### [Source passage]
..............................

Tuesday, April 5, 2016

Food, stop lying to me.

Dear food,

I appreciate you, I really do.  I know I can’t live without you.  I know you have a purpose in my life and I acknowledge you feed every pulse in my body, that without you I wouldn’t grow and heal and survive.  Thank you.  I live a very comfortable life and have you in excess.  You influence is everywhere.  Problem is, you’ve over stepped your bounds.

I let it happen.  I invited you in when I was lonely and you definitely filled the void.  For much of my life I’ve had a great need to have you near.  You’ve satisfied the artist in me, the bored child in me and the irrational starving girl.  Your beauty, in all your textures, smells and colors, mesmerized me.  Truly, you satisfy like nothing else.

You’ve been the life of my party for decades.  You throw the best parties, even when no one else is there but you and me.  Without saying a word, you speak of desire, passion and hunger.  You are more powerful then I realized, making me realize you may not be the best influence in my life.

The problem is you’re a control freak.  You want to be present in every aspect of my life and although I appreciate you, I really do, I need to take a step back.  You’re the nagging know-it-all who thinks you have all the answers.  Once you came over, you never left and you’ve been grazing uncontrollably in my life ever since  You beautiful in small quantities, but the way you insist on getting bigger and bigger is unhealthy and quite honestly, rude.  

More people then I can count go without you and they suffer.  Why don’t you go spend some time with them?  I’m not the only person on the planet, you know.  So many other people need you more then I do.

Food, please go back to your roots.  Remember where you came from.  You were born out of necessity from the rich soils of the earth.  You feed animals, plants and little biddy insects.  Organically, you are at your best. Covered in preservatives and hormones, you’ve become the equivalent to an aging super-model who’s had too much plastic surgery.  You’re beautiful as you are; pure and nutritious.  I don’t need you to change to appeal to me. 

Stop lying to me.  I trust you, especially when I’m hungry.  Stop trying to sell yourself as a single-serving size when you’re not.  Please stop asking me if I want you super-sized.  Your constant badgering sets me up for failure.  If you’d stop screaming for even a single second, I’d be able to hear my own guttural survival instincts.  Stop shouting you’re sugar-free when what you really are is full of aspartame, solidified corn syrup or some other unpronounceable concoction.  If you can’t read your own ingredients, do not try to pass yourself off as food.

..............................

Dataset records
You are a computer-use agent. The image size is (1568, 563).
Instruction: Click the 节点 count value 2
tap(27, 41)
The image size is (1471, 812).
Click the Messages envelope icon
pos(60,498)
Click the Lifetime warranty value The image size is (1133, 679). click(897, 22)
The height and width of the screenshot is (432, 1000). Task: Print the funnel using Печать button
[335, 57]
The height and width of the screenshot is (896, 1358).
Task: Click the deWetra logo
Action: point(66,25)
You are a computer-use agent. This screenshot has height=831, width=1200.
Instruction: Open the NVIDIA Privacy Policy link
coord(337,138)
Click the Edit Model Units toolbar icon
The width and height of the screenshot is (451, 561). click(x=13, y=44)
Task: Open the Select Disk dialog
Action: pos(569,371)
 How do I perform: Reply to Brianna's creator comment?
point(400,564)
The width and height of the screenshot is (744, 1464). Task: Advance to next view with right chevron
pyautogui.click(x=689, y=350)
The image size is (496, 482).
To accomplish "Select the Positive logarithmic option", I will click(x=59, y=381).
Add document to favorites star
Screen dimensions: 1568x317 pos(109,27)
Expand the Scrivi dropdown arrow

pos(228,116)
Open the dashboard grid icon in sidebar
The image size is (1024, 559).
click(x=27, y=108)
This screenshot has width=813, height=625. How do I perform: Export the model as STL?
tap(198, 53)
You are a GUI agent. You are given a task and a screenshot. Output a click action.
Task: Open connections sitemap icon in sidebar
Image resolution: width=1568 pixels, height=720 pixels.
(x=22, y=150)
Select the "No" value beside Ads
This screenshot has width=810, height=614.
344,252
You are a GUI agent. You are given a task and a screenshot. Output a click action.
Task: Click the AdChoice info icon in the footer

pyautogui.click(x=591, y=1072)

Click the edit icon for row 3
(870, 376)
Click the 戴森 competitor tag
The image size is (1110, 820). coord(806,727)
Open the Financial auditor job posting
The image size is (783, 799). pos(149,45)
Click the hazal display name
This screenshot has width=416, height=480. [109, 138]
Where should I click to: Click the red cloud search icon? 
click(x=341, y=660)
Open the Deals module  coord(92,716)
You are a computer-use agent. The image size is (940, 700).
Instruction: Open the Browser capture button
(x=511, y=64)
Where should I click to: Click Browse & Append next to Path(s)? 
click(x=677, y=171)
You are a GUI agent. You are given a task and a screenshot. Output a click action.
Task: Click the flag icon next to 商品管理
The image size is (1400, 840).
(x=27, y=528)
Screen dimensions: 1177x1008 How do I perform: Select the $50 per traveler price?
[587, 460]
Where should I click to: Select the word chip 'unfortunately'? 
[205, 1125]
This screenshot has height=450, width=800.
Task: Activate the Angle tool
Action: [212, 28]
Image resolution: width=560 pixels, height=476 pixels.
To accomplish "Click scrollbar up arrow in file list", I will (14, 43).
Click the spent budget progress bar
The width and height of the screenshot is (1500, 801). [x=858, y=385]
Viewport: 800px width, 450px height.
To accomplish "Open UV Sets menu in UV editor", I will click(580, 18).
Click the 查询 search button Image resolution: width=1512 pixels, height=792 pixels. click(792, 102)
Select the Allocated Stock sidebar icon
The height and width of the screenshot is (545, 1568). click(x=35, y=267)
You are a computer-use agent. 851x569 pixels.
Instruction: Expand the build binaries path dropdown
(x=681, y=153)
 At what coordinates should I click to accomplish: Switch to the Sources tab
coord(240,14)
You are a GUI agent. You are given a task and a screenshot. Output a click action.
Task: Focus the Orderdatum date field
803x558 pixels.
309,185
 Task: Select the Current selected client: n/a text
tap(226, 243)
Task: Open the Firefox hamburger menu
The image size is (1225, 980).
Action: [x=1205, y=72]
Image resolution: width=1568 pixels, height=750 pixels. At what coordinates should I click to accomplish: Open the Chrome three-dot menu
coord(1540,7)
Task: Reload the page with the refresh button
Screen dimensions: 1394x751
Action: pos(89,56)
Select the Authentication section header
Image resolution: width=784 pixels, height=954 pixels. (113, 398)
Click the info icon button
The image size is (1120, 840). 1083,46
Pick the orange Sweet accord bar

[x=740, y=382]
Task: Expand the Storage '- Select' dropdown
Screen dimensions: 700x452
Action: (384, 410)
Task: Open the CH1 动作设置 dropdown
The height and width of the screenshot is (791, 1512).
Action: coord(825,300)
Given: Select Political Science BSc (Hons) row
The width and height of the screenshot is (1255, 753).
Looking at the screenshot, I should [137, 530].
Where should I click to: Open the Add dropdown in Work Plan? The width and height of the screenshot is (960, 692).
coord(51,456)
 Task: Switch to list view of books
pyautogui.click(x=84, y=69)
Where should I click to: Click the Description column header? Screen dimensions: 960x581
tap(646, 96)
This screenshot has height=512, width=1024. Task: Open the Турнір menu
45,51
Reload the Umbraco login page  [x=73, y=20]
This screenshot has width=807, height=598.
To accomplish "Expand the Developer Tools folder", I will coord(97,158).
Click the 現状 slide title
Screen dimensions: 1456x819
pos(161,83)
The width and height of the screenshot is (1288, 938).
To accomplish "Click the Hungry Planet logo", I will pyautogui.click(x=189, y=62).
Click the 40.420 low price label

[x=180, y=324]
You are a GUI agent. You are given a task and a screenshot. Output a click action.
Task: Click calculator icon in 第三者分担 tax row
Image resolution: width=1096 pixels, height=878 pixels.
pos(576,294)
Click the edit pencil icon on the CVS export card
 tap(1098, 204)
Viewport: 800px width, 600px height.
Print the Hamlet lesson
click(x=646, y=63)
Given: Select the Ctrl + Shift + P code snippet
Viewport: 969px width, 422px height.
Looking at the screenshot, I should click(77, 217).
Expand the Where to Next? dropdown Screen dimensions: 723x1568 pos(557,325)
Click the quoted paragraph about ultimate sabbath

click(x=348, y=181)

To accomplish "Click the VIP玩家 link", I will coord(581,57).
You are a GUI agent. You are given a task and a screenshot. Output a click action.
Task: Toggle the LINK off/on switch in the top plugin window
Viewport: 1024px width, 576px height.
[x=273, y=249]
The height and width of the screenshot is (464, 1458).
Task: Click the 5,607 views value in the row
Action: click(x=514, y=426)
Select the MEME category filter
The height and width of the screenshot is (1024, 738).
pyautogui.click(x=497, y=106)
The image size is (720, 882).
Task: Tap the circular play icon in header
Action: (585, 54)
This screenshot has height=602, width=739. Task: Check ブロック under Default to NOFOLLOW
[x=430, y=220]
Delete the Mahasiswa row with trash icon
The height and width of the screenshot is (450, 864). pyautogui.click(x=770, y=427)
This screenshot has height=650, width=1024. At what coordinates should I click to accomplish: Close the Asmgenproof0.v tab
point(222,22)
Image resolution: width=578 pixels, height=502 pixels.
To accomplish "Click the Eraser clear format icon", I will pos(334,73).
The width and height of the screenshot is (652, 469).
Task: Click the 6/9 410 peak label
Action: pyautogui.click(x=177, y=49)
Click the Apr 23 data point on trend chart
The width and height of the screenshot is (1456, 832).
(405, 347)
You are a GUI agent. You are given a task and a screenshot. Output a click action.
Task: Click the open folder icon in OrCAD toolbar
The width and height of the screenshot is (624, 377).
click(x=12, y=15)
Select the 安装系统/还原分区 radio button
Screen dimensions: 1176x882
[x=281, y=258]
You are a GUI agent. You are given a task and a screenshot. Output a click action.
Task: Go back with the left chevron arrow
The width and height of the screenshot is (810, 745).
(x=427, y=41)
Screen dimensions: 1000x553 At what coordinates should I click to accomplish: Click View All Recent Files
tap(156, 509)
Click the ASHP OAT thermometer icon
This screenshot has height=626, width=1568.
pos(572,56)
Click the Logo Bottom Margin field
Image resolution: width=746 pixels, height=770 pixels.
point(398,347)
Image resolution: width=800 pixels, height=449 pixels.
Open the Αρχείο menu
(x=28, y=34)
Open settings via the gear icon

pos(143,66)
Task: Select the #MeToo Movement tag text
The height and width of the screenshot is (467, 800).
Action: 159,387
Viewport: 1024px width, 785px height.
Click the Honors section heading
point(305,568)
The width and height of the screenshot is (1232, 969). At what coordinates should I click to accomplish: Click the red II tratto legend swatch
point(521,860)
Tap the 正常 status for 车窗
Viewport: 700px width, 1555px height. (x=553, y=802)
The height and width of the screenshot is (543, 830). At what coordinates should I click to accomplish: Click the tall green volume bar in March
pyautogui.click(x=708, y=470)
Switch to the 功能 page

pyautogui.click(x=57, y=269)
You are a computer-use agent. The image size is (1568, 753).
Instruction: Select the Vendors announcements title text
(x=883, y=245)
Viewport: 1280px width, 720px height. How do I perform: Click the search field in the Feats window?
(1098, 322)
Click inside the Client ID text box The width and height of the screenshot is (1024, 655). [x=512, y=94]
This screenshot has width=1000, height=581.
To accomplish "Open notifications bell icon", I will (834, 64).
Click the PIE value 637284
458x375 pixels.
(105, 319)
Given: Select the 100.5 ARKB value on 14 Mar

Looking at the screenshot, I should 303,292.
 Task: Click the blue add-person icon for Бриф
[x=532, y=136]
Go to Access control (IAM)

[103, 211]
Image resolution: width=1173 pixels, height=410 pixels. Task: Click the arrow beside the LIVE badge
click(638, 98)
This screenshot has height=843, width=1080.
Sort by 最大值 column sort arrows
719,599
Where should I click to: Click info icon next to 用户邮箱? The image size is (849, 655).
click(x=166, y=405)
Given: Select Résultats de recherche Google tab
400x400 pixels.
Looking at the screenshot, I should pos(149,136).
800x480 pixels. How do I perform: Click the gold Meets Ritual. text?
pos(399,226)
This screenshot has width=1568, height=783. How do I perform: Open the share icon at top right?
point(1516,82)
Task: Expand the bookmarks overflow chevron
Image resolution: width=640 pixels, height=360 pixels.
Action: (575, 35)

..............................

### [Assignment 1]
Answer these questions about the letter to food:
(a) Which three sides of the writer does food satisfy?
(b) What does the writer compare food covered in preservatives and hormones to?
(c) What does the writer ask food to stop asking?
### [Assignment 2]
Rewrite the part of the letter to food starting at "More people then" and ending at "more then I do.", changing "suffer" to "struggle".

### [Written answer 1]
(a) The artist, the bored child, and the irrational starving girl.
(b) An aging super-model who's had too much plastic surgery.
(c) Whether the writer wants it super-sized.

### [Written answer 2]
More people then I can count go without you and they struggle.  Why don’t you go spend some time with them?  I’m not the only person on the planet, you know.  So many other people need you more then I do.